WORK TO COMPLETE: Put the lines of the material into a JSON list of strings, one string per line and no blank lines, from the line with "Screen dimensions: 1124x665" up to and including the last line of the material. Leave the pictures out of the answer.

INFORMATION GIVEN:

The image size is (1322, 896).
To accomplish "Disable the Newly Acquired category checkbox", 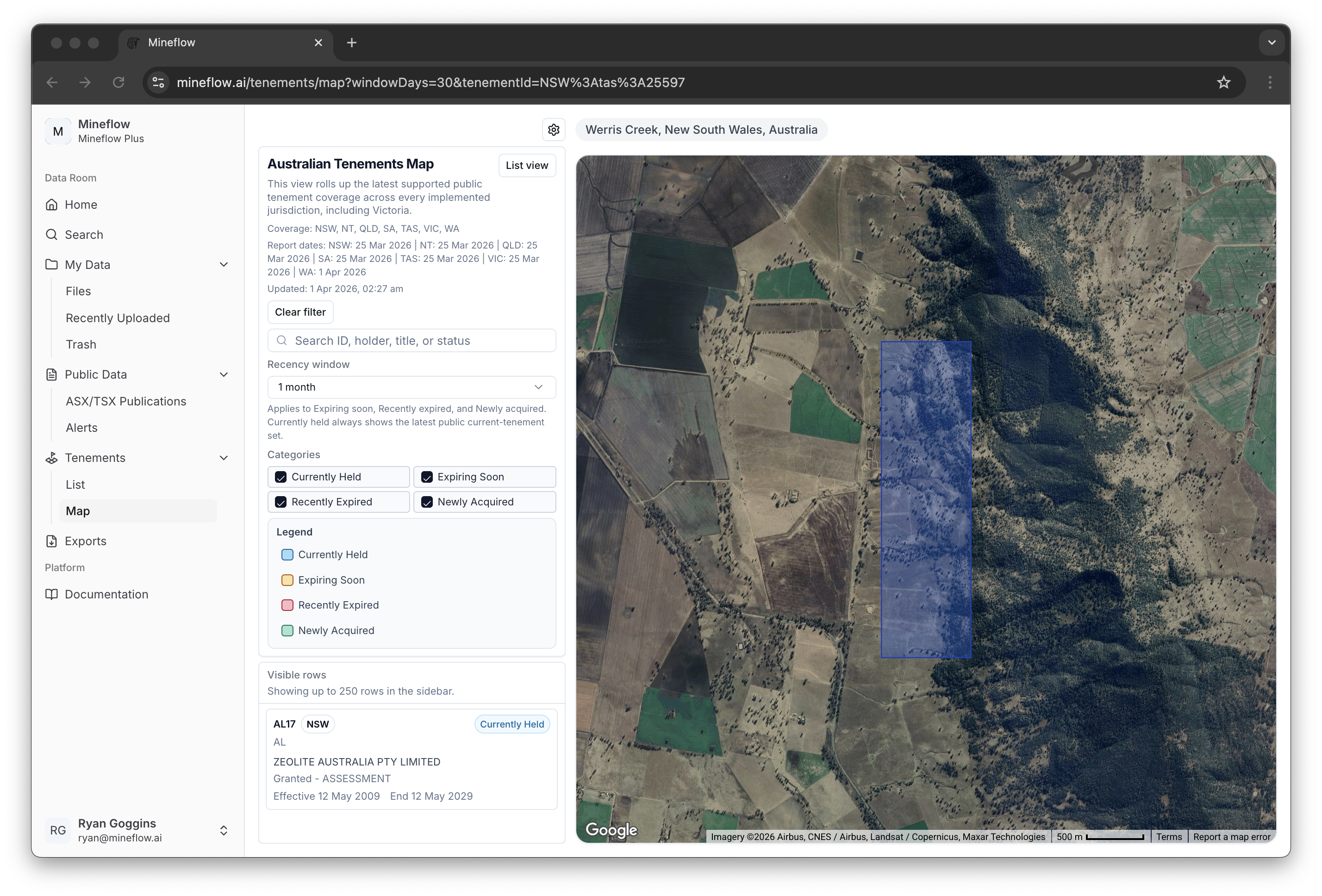I will click(x=427, y=502).
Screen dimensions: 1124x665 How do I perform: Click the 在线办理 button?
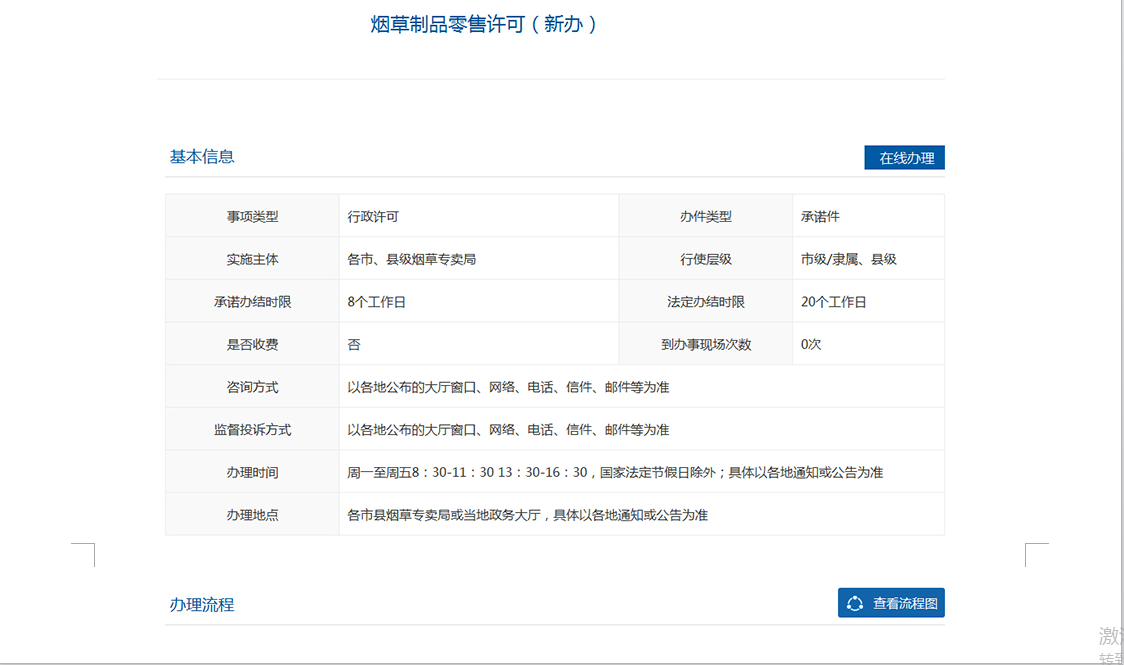tap(905, 158)
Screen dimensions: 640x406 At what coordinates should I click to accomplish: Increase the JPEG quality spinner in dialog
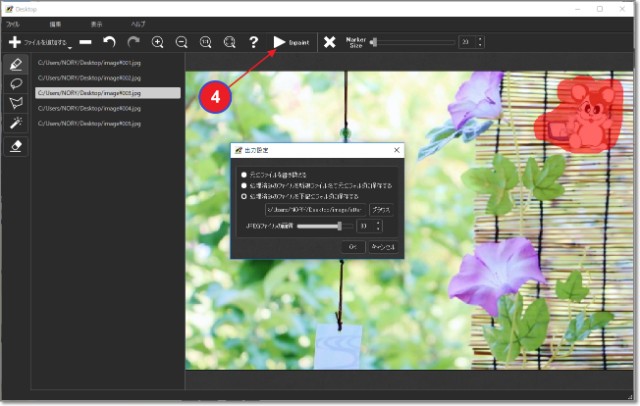point(379,224)
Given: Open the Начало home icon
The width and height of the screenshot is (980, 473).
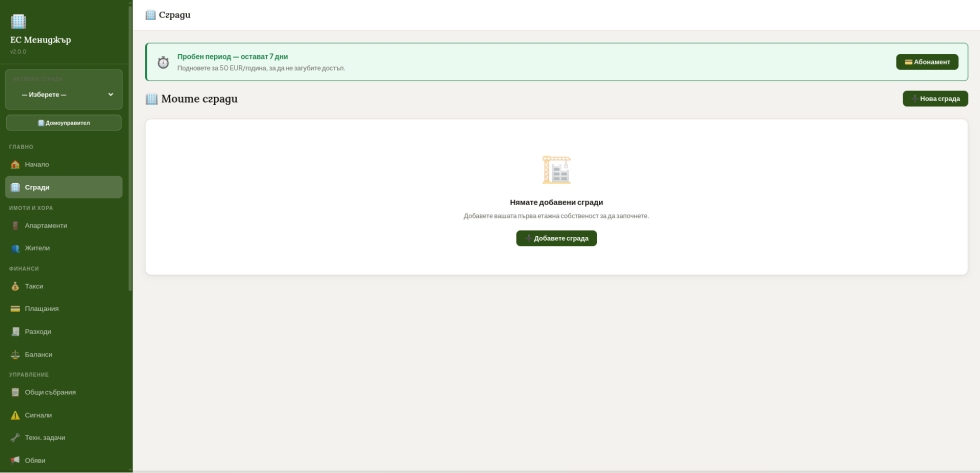Looking at the screenshot, I should (15, 164).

THE REPLY:
[
  "Screen dimensions: 1124x665 How do I perform: Click the 在线办理 button?",
  "tap(905, 158)",
  "Screen dimensions: 640x406 At what coordinates should I click to accomplish: Increase the JPEG quality spinner in dialog",
  "point(379,224)",
  "Given: Open the Начало home icon",
  "The width and height of the screenshot is (980, 473).",
  "Looking at the screenshot, I should (15, 164)."
]